Notons bien que, dans les années 50 à 70, quand on voulait pouvoir enfin manger de la viande, personne ne se souciait de la souffrance animale, ni du réchauffement provoqué par les rôts et les pets des vaches, ni des dégâts à la santé publique d’une consommation excessive !

Mais la baisse de la consommation que nous observons depuis l’an 2000 (on est passé de 100 à 85 kilos, soit 15 % de moins), ne fait que commencer ! Nous avons encore probablement à absorber une baisse de 20 à 35 % dans les décennies à venir, la consommation finale pouvant très bien se situer entre 50 et 60 kilos par an ! Nombreuses sont les familles où on observe que les enfants mangent beaucoup moins de viande que leurs parents, et ça continuera avec les petits enfants !

La profession doit donc impérativement faire face à une gigantesque mutation, tout comme la profession viticole quand notre consommation de vin a chuté en quelques décennies de 140 litres à 40 litres par personne et par an ; pour survivre elle est passée entièrement sur une production de qualité : il n’y a plus de « gros rouge qui tache » en France, ni de litrons de vin à 80 centimes de francs, mais plus que du bon et du très bon vin, vendu nettement plus cher (et par 75 centilitres).

Dans ce contexte, se saisir d’une possibilité d’importation de viande canadienne de bas de gamme en quantité marginale n’est qu’un prétexte, une sorte de goutte d’eau qui fait déborder un vase déjà trop plein.

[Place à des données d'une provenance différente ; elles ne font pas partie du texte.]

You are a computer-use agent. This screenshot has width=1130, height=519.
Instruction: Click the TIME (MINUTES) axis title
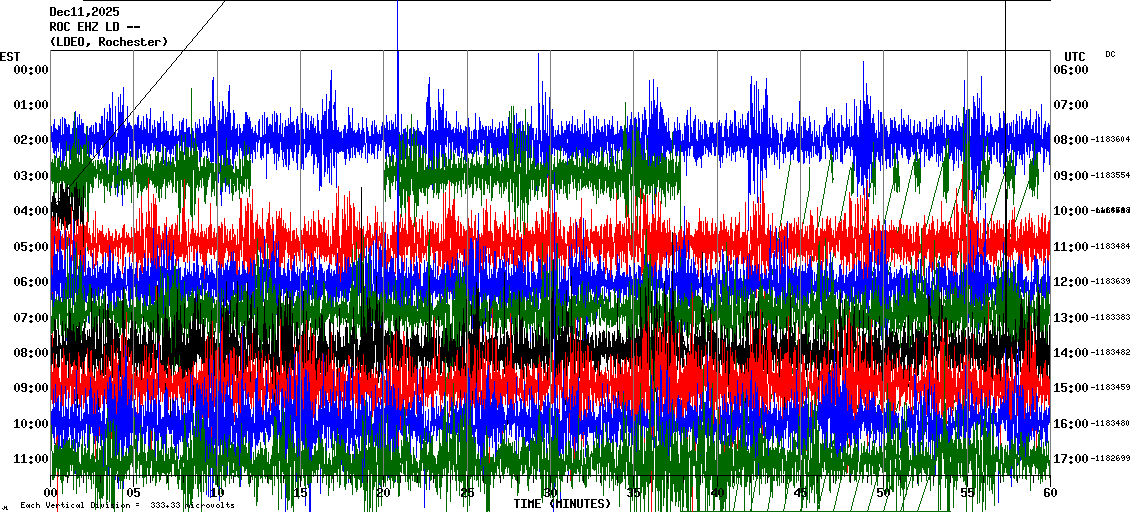[562, 504]
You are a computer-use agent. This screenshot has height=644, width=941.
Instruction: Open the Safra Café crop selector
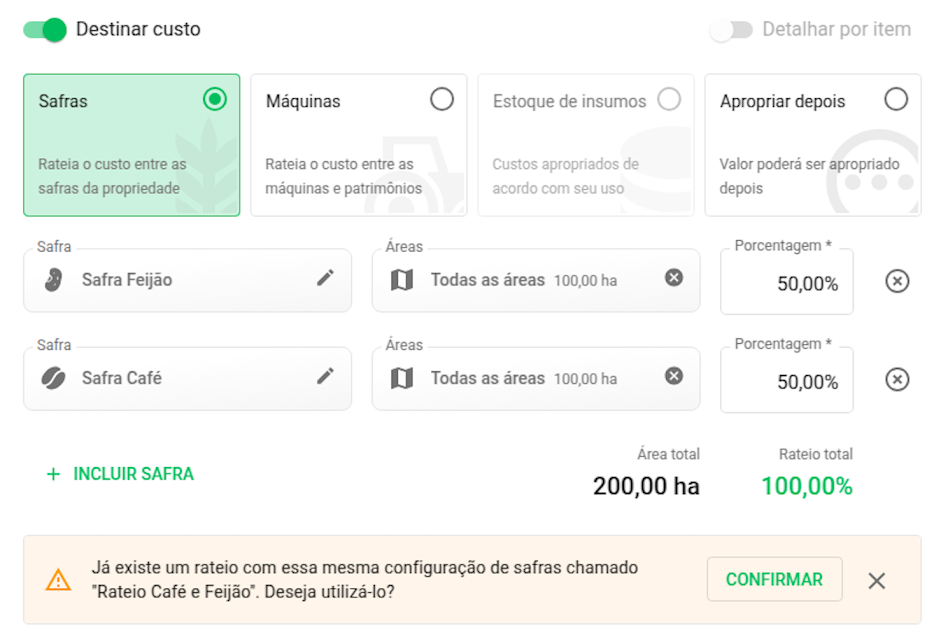[x=180, y=378]
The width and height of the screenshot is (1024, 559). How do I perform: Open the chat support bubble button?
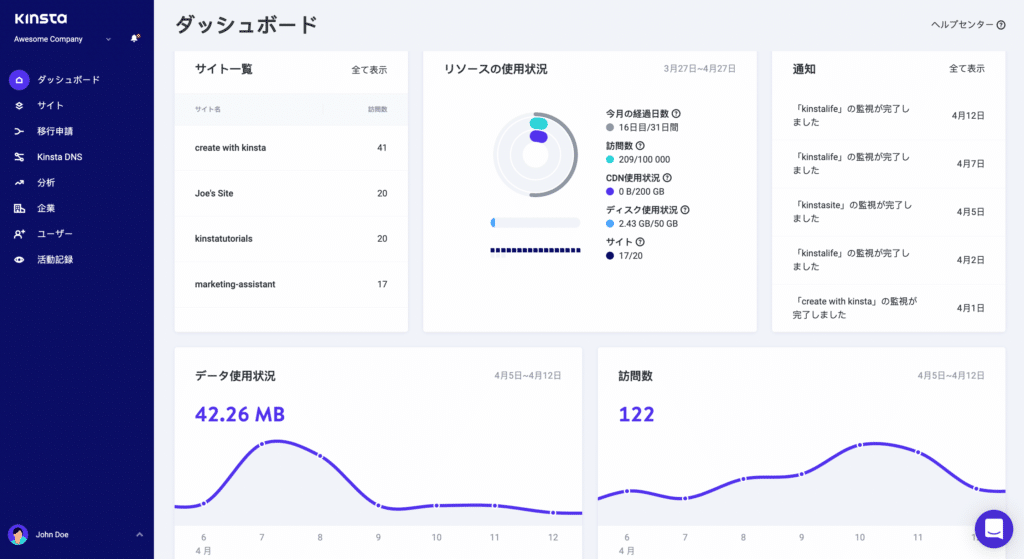coord(993,529)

La société doit impérativement accompagner cet effort gigantesque de toute une profession pour passer de la quantité à la qualité. Notons d’ailleurs que les filières de qualité reconnue souffrent actuellement beaucoup moins que les autres, comme par exemple le poulet de Loué, le fromage de Comté, ou le lait bio…

Si nous mangeons moins de viande, et seulement de la viande de qualité, il faut accepter de la payer plus chère, et l’Etat doit accompagner le mouvement. Ce n’est pas le cas, les éleveurs se sentent abandonnés, et cela provoque des jacqueries, compréhensibles mais qui se trompent de combat…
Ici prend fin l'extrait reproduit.